• REQUIRED ACTION:
Every record, from first to last, should be written out again exactly.

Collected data

◆ ◆ ◆ ◆ ◆

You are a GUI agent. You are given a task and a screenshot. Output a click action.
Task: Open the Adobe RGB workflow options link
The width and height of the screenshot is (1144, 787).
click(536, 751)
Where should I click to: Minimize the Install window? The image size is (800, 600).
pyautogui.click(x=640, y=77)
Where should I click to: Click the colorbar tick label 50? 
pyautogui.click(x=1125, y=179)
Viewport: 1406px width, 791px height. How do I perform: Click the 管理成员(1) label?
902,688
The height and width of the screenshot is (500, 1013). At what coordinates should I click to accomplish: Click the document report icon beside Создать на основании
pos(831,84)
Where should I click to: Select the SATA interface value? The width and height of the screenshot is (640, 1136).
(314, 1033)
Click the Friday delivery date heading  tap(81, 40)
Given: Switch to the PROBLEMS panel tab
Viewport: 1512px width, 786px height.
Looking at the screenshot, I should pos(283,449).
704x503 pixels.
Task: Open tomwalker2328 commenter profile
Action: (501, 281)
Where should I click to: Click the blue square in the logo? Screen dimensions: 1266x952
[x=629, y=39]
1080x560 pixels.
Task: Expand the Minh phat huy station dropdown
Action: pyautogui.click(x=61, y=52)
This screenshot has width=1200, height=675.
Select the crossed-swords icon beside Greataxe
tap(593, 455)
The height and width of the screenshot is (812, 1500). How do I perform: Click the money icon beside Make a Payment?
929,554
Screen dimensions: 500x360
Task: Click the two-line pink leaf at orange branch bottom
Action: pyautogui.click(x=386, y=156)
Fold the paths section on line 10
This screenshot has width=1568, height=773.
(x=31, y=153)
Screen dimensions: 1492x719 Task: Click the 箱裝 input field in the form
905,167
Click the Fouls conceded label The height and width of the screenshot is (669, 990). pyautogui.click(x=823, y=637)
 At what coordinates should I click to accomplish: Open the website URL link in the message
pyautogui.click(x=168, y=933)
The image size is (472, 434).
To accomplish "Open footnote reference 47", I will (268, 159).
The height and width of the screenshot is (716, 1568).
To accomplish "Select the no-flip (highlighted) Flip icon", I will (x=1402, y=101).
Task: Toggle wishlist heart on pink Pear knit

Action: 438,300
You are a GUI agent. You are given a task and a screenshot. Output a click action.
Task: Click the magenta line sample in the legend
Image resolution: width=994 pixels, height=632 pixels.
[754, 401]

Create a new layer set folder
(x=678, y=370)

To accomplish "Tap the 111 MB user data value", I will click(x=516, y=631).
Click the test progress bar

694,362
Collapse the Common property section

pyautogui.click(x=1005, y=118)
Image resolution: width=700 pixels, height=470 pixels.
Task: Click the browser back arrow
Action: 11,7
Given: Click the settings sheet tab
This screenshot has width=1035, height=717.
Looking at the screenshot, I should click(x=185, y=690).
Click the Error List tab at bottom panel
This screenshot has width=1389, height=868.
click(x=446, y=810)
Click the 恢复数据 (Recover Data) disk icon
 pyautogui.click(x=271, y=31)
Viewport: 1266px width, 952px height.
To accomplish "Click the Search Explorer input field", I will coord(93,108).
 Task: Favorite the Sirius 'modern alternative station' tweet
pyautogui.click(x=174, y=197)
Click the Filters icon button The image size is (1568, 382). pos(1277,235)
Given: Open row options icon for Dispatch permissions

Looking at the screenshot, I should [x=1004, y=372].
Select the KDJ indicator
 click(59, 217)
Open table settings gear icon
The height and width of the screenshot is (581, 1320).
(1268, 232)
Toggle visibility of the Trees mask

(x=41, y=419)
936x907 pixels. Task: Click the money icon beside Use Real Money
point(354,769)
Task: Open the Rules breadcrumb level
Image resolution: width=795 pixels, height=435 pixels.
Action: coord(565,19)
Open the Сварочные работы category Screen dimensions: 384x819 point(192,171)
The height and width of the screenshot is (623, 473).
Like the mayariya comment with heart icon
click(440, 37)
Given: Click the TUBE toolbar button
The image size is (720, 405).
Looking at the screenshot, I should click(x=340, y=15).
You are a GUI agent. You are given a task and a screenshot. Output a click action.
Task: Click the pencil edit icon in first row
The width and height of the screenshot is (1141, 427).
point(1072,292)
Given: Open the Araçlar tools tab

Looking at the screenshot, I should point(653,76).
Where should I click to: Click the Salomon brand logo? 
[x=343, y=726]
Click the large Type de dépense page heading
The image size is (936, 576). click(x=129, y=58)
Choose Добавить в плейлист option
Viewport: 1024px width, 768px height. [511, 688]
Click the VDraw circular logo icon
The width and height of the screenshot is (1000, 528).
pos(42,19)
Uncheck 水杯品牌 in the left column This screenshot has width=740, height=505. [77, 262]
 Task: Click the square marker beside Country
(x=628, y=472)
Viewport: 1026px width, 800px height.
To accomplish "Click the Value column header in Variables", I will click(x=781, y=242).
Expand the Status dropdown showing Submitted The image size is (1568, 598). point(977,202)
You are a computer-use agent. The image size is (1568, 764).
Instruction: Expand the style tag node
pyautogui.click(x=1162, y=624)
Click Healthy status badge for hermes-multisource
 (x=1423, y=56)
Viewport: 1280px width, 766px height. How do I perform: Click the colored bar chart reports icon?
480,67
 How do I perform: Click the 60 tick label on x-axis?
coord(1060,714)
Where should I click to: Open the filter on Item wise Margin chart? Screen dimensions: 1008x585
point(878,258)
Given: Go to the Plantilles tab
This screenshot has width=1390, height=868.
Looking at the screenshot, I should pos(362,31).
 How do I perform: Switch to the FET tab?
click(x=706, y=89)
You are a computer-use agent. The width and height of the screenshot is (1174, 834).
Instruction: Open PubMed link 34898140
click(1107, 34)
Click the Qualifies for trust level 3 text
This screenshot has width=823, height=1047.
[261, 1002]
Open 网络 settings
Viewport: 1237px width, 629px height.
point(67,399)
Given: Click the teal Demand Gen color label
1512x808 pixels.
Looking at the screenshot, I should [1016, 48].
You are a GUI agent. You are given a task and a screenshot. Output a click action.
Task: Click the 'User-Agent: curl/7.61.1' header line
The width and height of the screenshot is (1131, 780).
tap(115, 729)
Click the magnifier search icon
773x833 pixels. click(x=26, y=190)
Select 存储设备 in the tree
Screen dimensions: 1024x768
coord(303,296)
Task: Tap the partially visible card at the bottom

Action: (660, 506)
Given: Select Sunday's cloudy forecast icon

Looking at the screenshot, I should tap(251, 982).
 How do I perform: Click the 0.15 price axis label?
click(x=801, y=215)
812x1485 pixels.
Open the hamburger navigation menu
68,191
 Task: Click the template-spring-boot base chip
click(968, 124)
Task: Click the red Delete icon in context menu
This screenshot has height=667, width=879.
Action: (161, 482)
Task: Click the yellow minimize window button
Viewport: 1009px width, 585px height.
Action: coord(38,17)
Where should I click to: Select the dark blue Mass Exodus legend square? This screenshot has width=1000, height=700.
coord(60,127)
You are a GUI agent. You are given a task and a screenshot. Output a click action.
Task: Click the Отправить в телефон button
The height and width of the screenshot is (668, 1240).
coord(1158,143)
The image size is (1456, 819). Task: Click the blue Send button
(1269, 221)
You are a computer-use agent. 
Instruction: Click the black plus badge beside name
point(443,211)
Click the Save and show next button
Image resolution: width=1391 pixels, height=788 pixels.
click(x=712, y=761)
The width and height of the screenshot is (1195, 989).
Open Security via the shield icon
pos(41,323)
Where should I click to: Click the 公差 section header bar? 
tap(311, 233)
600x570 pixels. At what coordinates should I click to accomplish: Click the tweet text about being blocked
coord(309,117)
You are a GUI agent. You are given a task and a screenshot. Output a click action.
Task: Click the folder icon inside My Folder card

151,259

◆ ◆ ◆ ◆ ◆

• RESPONSE:
You are a GUI agent. You are given a task and a screenshot. Output a click action.
Task: Open the Adobe RGB workflow options link
The width and height of the screenshot is (1144, 787).
click(536, 751)
Where should I click to: Minimize the Install window? The image size is (800, 600).
pyautogui.click(x=640, y=77)
Where should I click to: Click the colorbar tick label 50? 
pyautogui.click(x=1125, y=179)
Viewport: 1406px width, 791px height. How do I perform: Click the 管理成员(1) label?
902,688
The height and width of the screenshot is (500, 1013). At what coordinates should I click to accomplish: Click the document report icon beside Создать на основании
pos(831,84)
Where should I click to: Select the SATA interface value? The width and height of the screenshot is (640, 1136).
(314, 1033)
Click the Friday delivery date heading  tap(81, 40)
Given: Switch to the PROBLEMS panel tab
Viewport: 1512px width, 786px height.
Looking at the screenshot, I should pos(283,449).
704x503 pixels.
Task: Open tomwalker2328 commenter profile
Action: (501, 281)
Where should I click to: Click the blue square in the logo? Screen dimensions: 1266x952
[x=629, y=39]
1080x560 pixels.
Task: Expand the Minh phat huy station dropdown
Action: pyautogui.click(x=61, y=52)
This screenshot has width=1200, height=675.
Select the crossed-swords icon beside Greataxe
tap(593, 455)
The height and width of the screenshot is (812, 1500). How do I perform: Click the money icon beside Make a Payment?
929,554
Screen dimensions: 500x360
Task: Click the two-line pink leaf at orange branch bottom
Action: pyautogui.click(x=386, y=156)
Fold the paths section on line 10
This screenshot has width=1568, height=773.
(x=31, y=153)
Screen dimensions: 1492x719 Task: Click the 箱裝 input field in the form
905,167
Click the Fouls conceded label The height and width of the screenshot is (669, 990). pyautogui.click(x=823, y=637)
 At what coordinates should I click to accomplish: Open the website URL link in the message
pyautogui.click(x=168, y=933)
The image size is (472, 434).
To accomplish "Open footnote reference 47", I will (268, 159).
The height and width of the screenshot is (716, 1568).
To accomplish "Select the no-flip (highlighted) Flip icon", I will (x=1402, y=101).
Task: Toggle wishlist heart on pink Pear knit

Action: 438,300
You are a GUI agent. You are given a task and a screenshot. Output a click action.
Task: Click the magenta line sample in the legend
Image resolution: width=994 pixels, height=632 pixels.
[754, 401]

Create a new layer set folder
(x=678, y=370)

To accomplish "Tap the 111 MB user data value", I will click(x=516, y=631).
Click the test progress bar

694,362
Collapse the Common property section

pyautogui.click(x=1005, y=118)
Image resolution: width=700 pixels, height=470 pixels.
Task: Click the browser back arrow
Action: 11,7
Given: Click the settings sheet tab
This screenshot has width=1035, height=717.
Looking at the screenshot, I should click(x=185, y=690).
Click the Error List tab at bottom panel
This screenshot has width=1389, height=868.
click(x=446, y=810)
Click the 恢复数据 (Recover Data) disk icon
 pyautogui.click(x=271, y=31)
Viewport: 1266px width, 952px height.
To accomplish "Click the Search Explorer input field", I will coord(93,108).
 Task: Favorite the Sirius 'modern alternative station' tweet
pyautogui.click(x=174, y=197)
Click the Filters icon button The image size is (1568, 382). pos(1277,235)
Given: Open row options icon for Dispatch permissions

Looking at the screenshot, I should [x=1004, y=372].
Select the KDJ indicator
 click(59, 217)
Open table settings gear icon
The height and width of the screenshot is (581, 1320).
(1268, 232)
Toggle visibility of the Trees mask

(x=41, y=419)
936x907 pixels. Task: Click the money icon beside Use Real Money
point(354,769)
Task: Open the Rules breadcrumb level
Image resolution: width=795 pixels, height=435 pixels.
Action: coord(565,19)
Open the Сварочные работы category Screen dimensions: 384x819 point(192,171)
The height and width of the screenshot is (623, 473).
Like the mayariya comment with heart icon
click(440, 37)
Given: Click the TUBE toolbar button
The image size is (720, 405).
Looking at the screenshot, I should click(x=340, y=15).
You are a GUI agent. You are given a task and a screenshot. Output a click action.
Task: Click the pencil edit icon in first row
The width and height of the screenshot is (1141, 427).
point(1072,292)
Given: Open the Araçlar tools tab

Looking at the screenshot, I should point(653,76).
Where should I click to: Click the Salomon brand logo? 
[x=343, y=726]
Click the large Type de dépense page heading
The image size is (936, 576). click(x=129, y=58)
Choose Добавить в плейлист option
Viewport: 1024px width, 768px height. [511, 688]
Click the VDraw circular logo icon
The width and height of the screenshot is (1000, 528).
pos(42,19)
Uncheck 水杯品牌 in the left column This screenshot has width=740, height=505. [77, 262]
 Task: Click the square marker beside Country
(x=628, y=472)
Viewport: 1026px width, 800px height.
To accomplish "Click the Value column header in Variables", I will click(x=781, y=242).
Expand the Status dropdown showing Submitted The image size is (1568, 598). point(977,202)
You are a computer-use agent. The image size is (1568, 764).
Instruction: Expand the style tag node
pyautogui.click(x=1162, y=624)
Click Healthy status badge for hermes-multisource
 (x=1423, y=56)
Viewport: 1280px width, 766px height. How do I perform: Click the colored bar chart reports icon?
480,67
 How do I perform: Click the 60 tick label on x-axis?
coord(1060,714)
Where should I click to: Open the filter on Item wise Margin chart? Screen dimensions: 1008x585
point(878,258)
Given: Go to the Plantilles tab
This screenshot has width=1390, height=868.
Looking at the screenshot, I should pos(362,31).
 How do I perform: Switch to the FET tab?
click(x=706, y=89)
You are a computer-use agent. The width and height of the screenshot is (1174, 834).
Instruction: Open PubMed link 34898140
click(1107, 34)
Click the Qualifies for trust level 3 text
This screenshot has width=823, height=1047.
[261, 1002]
Open 网络 settings
Viewport: 1237px width, 629px height.
point(67,399)
Given: Click the teal Demand Gen color label
1512x808 pixels.
Looking at the screenshot, I should [1016, 48].
You are a GUI agent. You are given a task and a screenshot. Output a click action.
Task: Click the 'User-Agent: curl/7.61.1' header line
The width and height of the screenshot is (1131, 780).
tap(115, 729)
Click the magnifier search icon
773x833 pixels. click(x=26, y=190)
Select 存储设备 in the tree
Screen dimensions: 1024x768
coord(303,296)
Task: Tap the partially visible card at the bottom

Action: (660, 506)
Given: Select Sunday's cloudy forecast icon

Looking at the screenshot, I should tap(251, 982).
 How do I perform: Click the 0.15 price axis label?
click(x=801, y=215)
812x1485 pixels.
Open the hamburger navigation menu
68,191
 Task: Click the template-spring-boot base chip
click(968, 124)
Task: Click the red Delete icon in context menu
This screenshot has height=667, width=879.
Action: (161, 482)
Task: Click the yellow minimize window button
Viewport: 1009px width, 585px height.
Action: coord(38,17)
Where should I click to: Select the dark blue Mass Exodus legend square? This screenshot has width=1000, height=700.
coord(60,127)
You are a GUI agent. You are given a task and a screenshot. Output a click action.
Task: Click the Отправить в телефон button
The height and width of the screenshot is (668, 1240).
coord(1158,143)
The image size is (1456, 819). Task: Click the blue Send button
(1269, 221)
You are a computer-use agent. 
Instruction: Click the black plus badge beside name
point(443,211)
Click the Save and show next button
Image resolution: width=1391 pixels, height=788 pixels.
click(x=712, y=761)
The width and height of the screenshot is (1195, 989).
Open Security via the shield icon
pos(41,323)
Where should I click to: Click the 公差 section header bar? 
tap(311, 233)
600x570 pixels. At what coordinates should I click to accomplish: Click the tweet text about being blocked
coord(309,117)
You are a GUI agent. You are given a task and a screenshot. Output a click action.
Task: Click the folder icon inside My Folder card

151,259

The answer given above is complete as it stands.